- [Exercise]: Turn every line of the data below into a Markdown table with the columns "Row" and "Text," numbering the rows and skipping blank lines.

- [Records provided]:

>>>>

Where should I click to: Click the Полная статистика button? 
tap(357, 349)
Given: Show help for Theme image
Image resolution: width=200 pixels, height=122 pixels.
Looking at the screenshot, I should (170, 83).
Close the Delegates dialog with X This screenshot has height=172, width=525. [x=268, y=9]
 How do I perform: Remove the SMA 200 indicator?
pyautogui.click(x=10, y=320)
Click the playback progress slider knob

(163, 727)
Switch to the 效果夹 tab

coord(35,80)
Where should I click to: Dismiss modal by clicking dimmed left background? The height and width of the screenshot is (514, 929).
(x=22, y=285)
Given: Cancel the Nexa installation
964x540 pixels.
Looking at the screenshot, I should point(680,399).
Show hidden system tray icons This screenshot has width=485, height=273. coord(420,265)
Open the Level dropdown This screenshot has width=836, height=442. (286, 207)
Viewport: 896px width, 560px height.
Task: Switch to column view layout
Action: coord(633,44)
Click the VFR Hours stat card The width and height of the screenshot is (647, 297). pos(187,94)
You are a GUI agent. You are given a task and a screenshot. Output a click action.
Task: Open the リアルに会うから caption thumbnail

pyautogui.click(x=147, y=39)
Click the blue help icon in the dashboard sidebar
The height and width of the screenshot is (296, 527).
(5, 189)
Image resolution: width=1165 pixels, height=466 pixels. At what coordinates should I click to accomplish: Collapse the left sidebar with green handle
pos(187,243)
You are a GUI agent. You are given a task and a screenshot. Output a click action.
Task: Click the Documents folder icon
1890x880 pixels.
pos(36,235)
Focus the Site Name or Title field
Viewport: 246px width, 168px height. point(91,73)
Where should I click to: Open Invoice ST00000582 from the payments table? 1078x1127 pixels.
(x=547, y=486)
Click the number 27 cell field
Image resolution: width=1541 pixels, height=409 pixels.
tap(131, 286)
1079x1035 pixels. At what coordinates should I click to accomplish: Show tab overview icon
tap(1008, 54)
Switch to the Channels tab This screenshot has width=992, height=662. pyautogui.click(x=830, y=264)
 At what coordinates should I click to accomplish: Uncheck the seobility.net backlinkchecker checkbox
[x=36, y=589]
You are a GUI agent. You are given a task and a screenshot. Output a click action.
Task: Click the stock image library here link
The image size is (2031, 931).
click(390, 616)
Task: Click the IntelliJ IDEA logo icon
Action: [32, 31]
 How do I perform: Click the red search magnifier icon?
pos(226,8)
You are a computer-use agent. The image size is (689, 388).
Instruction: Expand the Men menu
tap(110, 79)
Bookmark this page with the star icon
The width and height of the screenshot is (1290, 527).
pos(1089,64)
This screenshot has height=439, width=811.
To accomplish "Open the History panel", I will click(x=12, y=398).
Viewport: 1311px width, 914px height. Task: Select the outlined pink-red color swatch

<<<<

- [Reply]:
| Row | Text |
|---|---|
| 1 | Where should I click to: Click the Полная статистика button?  |
| 2 | tap(357, 349) |
| 3 | Given: Show help for Theme image |
| 4 | Image resolution: width=200 pixels, height=122 pixels. |
| 5 | Looking at the screenshot, I should (170, 83). |
| 6 | Close the Delegates dialog with X This screenshot has height=172, width=525. [x=268, y=9] |
| 7 |  How do I perform: Remove the SMA 200 indicator? |
| 8 | pyautogui.click(x=10, y=320) |
| 9 | Click the playback progress slider knob |
| 10 | (163, 727) |
| 11 | Switch to the 效果夹 tab |
| 12 | coord(35,80) |
| 13 | Where should I click to: Dismiss modal by clicking dimmed left background? The height and width of the screenshot is (514, 929). |
| 14 | (x=22, y=285) |
| 15 | Given: Cancel the Nexa installation |
| 16 | 964x540 pixels. |
| 17 | Looking at the screenshot, I should point(680,399). |
| 18 | Show hidden system tray icons This screenshot has width=485, height=273. coord(420,265) |
| 19 | Open the Level dropdown This screenshot has width=836, height=442. (286, 207) |
| 20 | Viewport: 896px width, 560px height. |
| 21 | Task: Switch to column view layout |
| 22 | Action: coord(633,44) |
| 23 | Click the VFR Hours stat card The width and height of the screenshot is (647, 297). pos(187,94) |
| 24 | You are a GUI agent. You are given a task and a screenshot. Output a click action. |
| 25 | Task: Open the リアルに会うから caption thumbnail |
| 26 | pyautogui.click(x=147, y=39) |
| 27 | Click the blue help icon in the dashboard sidebar |
| 28 | The height and width of the screenshot is (296, 527). |
| 29 | (5, 189) |
| 30 | Image resolution: width=1165 pixels, height=466 pixels. At what coordinates should I click to accomplish: Collapse the left sidebar with green handle |
| 31 | pos(187,243) |
| 32 | You are a GUI agent. You are given a task and a screenshot. Output a click action. |
| 33 | Task: Click the Documents folder icon |
| 34 | 1890x880 pixels. |
| 35 | pos(36,235) |
| 36 | Focus the Site Name or Title field |
| 37 | Viewport: 246px width, 168px height. point(91,73) |
| 38 | Where should I click to: Open Invoice ST00000582 from the payments table? 1078x1127 pixels. |
| 39 | (x=547, y=486) |
| 40 | Click the number 27 cell field |
| 41 | Image resolution: width=1541 pixels, height=409 pixels. |
| 42 | tap(131, 286) |
| 43 | 1079x1035 pixels. At what coordinates should I click to accomplish: Show tab overview icon |
| 44 | tap(1008, 54) |
| 45 | Switch to the Channels tab This screenshot has width=992, height=662. pyautogui.click(x=830, y=264) |
| 46 |  At what coordinates should I click to accomplish: Uncheck the seobility.net backlinkchecker checkbox |
| 47 | [x=36, y=589] |
| 48 | You are a GUI agent. You are given a task and a screenshot. Output a click action. |
| 49 | Task: Click the stock image library here link |
| 50 | The image size is (2031, 931). |
| 51 | click(390, 616) |
| 52 | Task: Click the IntelliJ IDEA logo icon |
| 53 | Action: [32, 31] |
| 54 |  How do I perform: Click the red search magnifier icon? |
| 55 | pos(226,8) |
| 56 | You are a computer-use agent. The image size is (689, 388). |
| 57 | Instruction: Expand the Men menu |
| 58 | tap(110, 79) |
| 59 | Bookmark this page with the star icon |
| 60 | The width and height of the screenshot is (1290, 527). |
| 61 | pos(1089,64) |
| 62 | This screenshot has height=439, width=811. |
| 63 | To accomplish "Open the History panel", I will click(x=12, y=398). |
| 64 | Viewport: 1311px width, 914px height. Task: Select the outlined pink-red color swatch |